Saturday 2 July 2011

Stalin - Collectivization (Economic Policy)

Collectivisation

Historical context
  1. When Stalin came to power in 1929, Russia was still operating as a “backwards” nation.
    1. Over 80% of its population worked in agriculture.
  2. Under the concept of “Socialism in one country”, Stalin was determined to secure the safety of Soviet Russia from more advanced nations in order to facilitate the development of socialism within it.
  3. This meant that the USSR needed to match the power of more advanced nations. Stalin shifted his nation’s economic policies to reflect.

Means and Methods
  1. Collectivized farms utilized 50 to 100 holdings in one unit.
    1. Since effective use of resources was the goal, larger units made the use of agricultural machinery more efficient.
  2. Stalin said in 1931 that “we are fifty or a hundred years behind the advanced countries.”
    1. Stalin stressed the necessity of collectivizing the country in generating the funds to secure the safety of the USSR. By referencing how the advanced nations took advantage of a “backwards” Russia in the past was effective in gaining support for collectivisation.
  3. Stain also said in 1931 that “the tempo must not be reduced!”
    1. He stressed the necessity for the use of force as the only means of success for collectivisation. Other members of the Bolshevik agreed with this because of the mutual contempt felt towards the peasantry.
  4. Stalin identified a class of “kulaks”, peasants who got rich from the NEP and used their wealth to operate as ‘petty capitalists’ among the peasantry.
    1. Descriptions of the kulaks were likened to the landlord oppression experienced during tsarist rule. This was effective in providing the grounds of coercion for collectivisation amongst the peasantry.
  5. Stalin assigned “grain hoarding” as a characteristic of the kulak class, who also
    1. By doing so, he provided moral grounds for the persecution of the kulaks. 
  6. In December 1929, Stalin declared the “liquidating of the kulaks as a class” as a main goal of the Party.
    1. By this point Stalin had effectively antagonized the kulaks. He skilfully secured the support of his fellow Party members for “de-kulakization”.
  7. In the winter of 1929-30, 1.5 million kulaks were dispossessed of their property.
    1. “De-kulakization” served as a warning for the rest of the peasantry and demonstrated the consequences of resisting State efforts for collectivisation.
Successes
  1. Russia exported 5 million tons of grain a year between 1931-2.
    1. With the increased grain procurements resulting from collectivisation, more could be exported abroad. The money made was subsequently used to purchase the machinery of industry (eg. Factories).
  2. In 1928, the state procured 15% of the harvest. In 1933, this increased to over 40%.
    1. Through collectivisation, the government was able to significantly increase their control over the grain supply.
    2. Increased procurement of grain also allowed the state to feed an expanded industrial workforce.
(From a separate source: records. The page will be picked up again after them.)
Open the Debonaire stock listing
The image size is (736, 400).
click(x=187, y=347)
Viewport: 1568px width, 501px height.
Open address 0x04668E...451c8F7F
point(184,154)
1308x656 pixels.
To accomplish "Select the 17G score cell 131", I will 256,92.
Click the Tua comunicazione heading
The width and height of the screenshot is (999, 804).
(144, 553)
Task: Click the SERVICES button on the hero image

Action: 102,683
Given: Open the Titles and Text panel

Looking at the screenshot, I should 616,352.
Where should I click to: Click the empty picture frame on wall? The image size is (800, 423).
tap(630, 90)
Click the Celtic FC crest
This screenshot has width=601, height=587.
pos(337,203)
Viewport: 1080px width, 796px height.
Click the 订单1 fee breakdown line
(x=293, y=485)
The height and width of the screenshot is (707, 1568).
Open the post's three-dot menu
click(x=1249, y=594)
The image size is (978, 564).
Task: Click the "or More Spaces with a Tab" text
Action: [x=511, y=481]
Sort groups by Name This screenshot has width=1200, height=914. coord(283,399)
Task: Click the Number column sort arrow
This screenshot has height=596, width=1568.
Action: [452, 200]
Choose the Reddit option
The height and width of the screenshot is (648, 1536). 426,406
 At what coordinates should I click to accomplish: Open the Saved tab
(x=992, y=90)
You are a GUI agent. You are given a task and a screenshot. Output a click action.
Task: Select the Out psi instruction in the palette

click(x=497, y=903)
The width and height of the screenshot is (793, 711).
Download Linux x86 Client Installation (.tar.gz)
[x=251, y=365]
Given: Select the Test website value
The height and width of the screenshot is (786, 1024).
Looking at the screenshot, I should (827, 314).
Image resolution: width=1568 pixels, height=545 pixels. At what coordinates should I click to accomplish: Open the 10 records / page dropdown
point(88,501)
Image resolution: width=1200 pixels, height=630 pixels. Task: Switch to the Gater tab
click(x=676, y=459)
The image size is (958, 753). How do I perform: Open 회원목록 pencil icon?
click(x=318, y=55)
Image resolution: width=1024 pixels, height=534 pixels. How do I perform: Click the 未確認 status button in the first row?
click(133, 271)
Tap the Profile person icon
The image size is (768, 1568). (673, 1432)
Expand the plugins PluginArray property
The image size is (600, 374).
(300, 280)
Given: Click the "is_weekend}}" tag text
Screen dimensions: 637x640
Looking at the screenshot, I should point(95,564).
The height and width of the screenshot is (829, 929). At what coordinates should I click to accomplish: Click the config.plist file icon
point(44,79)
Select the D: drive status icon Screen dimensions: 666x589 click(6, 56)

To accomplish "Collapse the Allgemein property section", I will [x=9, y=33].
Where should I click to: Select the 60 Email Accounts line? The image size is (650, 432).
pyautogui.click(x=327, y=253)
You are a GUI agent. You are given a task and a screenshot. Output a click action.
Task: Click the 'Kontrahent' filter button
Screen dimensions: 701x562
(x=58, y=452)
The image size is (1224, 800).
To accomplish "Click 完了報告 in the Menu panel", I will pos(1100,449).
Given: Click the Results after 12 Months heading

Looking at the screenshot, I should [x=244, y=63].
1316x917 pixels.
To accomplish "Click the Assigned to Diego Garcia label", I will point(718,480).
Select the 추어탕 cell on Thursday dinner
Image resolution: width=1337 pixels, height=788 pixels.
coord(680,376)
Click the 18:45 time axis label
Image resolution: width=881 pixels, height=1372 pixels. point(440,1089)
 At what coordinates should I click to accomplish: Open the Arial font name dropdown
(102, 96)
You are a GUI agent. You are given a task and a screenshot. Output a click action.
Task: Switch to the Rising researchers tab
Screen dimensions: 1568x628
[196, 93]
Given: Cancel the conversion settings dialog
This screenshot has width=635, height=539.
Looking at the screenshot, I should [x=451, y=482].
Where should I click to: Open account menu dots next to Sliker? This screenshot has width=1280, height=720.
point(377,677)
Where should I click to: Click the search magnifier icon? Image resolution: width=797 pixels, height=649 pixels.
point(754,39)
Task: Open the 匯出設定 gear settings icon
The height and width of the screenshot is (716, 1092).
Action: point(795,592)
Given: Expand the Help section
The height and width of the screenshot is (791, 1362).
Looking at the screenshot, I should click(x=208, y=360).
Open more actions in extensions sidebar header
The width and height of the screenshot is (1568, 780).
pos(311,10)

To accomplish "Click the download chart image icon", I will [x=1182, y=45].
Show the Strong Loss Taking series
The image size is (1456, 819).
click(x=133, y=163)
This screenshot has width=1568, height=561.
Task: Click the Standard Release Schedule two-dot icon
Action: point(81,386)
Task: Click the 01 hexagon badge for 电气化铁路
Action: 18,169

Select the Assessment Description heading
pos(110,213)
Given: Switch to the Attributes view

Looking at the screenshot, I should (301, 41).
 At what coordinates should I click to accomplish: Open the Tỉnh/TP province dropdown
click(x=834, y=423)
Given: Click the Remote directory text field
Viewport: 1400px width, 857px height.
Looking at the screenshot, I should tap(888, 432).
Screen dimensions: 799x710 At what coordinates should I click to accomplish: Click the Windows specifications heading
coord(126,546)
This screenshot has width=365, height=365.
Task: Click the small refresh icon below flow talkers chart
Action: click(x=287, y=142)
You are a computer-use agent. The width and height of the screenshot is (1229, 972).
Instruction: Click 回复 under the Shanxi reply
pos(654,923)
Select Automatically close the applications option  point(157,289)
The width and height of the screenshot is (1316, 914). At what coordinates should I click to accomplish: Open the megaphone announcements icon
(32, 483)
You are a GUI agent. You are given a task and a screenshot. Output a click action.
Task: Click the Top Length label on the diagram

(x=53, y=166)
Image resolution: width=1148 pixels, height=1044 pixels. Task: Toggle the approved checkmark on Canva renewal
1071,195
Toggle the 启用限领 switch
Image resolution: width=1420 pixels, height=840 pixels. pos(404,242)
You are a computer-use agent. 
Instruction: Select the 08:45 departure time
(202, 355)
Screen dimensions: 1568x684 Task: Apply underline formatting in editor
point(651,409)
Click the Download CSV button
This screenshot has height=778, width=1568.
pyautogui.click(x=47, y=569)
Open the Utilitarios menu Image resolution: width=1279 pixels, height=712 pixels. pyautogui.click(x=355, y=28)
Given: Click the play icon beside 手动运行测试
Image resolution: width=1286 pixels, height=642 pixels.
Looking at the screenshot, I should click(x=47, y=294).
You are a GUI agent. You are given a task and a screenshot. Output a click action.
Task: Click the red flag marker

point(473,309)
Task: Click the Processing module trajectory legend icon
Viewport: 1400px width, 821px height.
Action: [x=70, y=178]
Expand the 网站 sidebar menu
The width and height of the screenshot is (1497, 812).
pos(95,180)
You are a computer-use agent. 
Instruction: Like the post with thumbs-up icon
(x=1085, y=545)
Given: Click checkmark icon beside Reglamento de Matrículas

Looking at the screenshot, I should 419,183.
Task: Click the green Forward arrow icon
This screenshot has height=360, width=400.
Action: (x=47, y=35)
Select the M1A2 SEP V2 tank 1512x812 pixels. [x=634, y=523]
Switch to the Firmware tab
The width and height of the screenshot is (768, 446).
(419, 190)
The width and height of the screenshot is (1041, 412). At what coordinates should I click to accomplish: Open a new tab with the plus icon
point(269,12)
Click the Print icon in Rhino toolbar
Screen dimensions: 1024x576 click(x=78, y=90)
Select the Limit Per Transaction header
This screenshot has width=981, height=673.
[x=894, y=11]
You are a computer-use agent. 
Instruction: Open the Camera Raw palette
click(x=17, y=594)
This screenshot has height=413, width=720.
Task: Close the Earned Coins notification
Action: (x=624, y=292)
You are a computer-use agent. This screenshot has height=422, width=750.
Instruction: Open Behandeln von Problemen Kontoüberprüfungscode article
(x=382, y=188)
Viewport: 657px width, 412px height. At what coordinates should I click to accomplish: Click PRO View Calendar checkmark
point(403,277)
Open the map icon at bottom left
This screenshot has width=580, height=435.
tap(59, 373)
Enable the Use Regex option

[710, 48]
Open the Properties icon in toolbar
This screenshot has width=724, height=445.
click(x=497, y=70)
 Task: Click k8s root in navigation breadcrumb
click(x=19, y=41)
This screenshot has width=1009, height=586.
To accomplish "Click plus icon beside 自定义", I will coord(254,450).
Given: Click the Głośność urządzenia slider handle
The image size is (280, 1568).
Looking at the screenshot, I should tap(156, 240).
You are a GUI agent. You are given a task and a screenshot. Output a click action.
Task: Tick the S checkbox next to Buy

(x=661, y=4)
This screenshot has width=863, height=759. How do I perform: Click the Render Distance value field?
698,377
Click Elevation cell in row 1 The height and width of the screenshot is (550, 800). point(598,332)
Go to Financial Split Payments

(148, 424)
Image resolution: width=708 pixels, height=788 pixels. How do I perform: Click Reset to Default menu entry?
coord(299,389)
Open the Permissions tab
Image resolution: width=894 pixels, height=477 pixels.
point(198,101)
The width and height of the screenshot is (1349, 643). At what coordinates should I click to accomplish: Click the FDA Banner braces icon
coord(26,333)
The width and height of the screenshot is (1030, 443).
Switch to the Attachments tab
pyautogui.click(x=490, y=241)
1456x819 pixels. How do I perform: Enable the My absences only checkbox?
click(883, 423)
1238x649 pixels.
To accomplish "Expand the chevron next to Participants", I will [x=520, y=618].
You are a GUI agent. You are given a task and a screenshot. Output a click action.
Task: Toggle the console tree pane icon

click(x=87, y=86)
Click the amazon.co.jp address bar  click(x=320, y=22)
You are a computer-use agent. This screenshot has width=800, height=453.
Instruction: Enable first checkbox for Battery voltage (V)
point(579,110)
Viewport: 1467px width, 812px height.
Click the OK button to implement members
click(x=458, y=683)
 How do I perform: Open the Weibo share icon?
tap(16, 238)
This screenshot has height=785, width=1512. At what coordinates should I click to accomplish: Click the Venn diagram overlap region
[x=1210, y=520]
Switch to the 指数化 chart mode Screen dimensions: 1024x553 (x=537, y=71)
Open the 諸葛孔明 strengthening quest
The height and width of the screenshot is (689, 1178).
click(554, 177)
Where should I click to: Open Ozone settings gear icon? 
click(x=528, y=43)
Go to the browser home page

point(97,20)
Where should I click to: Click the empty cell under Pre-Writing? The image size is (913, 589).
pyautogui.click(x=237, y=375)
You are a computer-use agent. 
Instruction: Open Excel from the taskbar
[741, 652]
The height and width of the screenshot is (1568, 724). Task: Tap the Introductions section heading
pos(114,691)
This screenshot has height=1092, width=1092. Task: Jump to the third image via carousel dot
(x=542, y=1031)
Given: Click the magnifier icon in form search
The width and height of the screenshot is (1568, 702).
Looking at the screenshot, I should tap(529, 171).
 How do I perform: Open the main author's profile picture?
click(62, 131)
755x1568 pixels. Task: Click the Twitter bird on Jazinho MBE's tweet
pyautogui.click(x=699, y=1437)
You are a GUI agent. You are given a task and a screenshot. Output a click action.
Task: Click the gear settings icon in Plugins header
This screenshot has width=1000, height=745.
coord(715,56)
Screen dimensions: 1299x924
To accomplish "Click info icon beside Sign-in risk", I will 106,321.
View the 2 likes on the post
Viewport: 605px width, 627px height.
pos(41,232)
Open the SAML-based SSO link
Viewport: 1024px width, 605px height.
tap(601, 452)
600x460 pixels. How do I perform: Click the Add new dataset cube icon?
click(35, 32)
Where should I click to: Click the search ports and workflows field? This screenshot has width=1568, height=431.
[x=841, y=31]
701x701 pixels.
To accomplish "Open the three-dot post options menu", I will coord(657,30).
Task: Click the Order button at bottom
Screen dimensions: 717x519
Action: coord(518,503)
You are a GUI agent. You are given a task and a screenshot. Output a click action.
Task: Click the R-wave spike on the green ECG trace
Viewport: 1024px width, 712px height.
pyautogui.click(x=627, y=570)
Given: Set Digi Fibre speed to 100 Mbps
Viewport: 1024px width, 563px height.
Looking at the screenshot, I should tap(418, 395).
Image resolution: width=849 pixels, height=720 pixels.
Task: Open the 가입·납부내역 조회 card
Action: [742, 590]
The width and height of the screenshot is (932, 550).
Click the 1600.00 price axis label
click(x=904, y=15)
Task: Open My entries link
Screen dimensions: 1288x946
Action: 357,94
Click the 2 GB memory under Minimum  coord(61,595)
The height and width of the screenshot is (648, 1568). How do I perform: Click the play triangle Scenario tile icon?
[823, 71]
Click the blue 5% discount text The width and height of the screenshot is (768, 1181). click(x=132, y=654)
Accommodation of this workforce was necessary for the Five Year Plan.
  3. Collectivization resulted in a massive increase in urban population, which grew by 12 million in the first five years of the program.
    1. This provided the necessary workforce for Russia’s developing industries under the Five Year Plan.
  4. By 1935, over 90% of farmland was collectivized.
    1. The Party now had much greater control over the peasants and the countryside.
Failures
  1. In 1913 Russia’s population produced 0.57 tons of grain per head. This increased to 0.57 tons of grain per head in 1937.
    1. Collectivisation did not increase efficiency because peasants lacked the initiative to work hard on land that belonged to the collectives.
  2. By the 1960s the USSR had to purchase large amounts of grain from Canada and the USA.
    1. The lack of success in collectivisation was especially apparent in the long-term. It remained inefficient after many years.
  3. By the early 1930s, the peasants had slaughtered 46% of their cattle.
    1. This demonstrates the desperate conditions created in the lives of the peasantry as a result of collectivisation. Peasants killed their own livestock because they had no other option.
  4. An estimated 10-15 million died in the “man-made famine” created during the collectivisation years.
    1. Collectivisation occurred at the expense of the people and so it was an inappropriate means of achieving Stalin’s goals for reforming agriculture. Also, the large number of farmers lost took away from the workforce of collectivization.

RR Palmer and J Colton, Stalin’s economic reforms created change that was “greater than the 1917 revolution”. A History of the Modern World.

Michael Lynch refers to Stalin’s economic policies as “the revolution from above”. Stalin and Khrushchev: USSR, 1924-1964. 
àAnti-kulak squads were hired under the OPGU.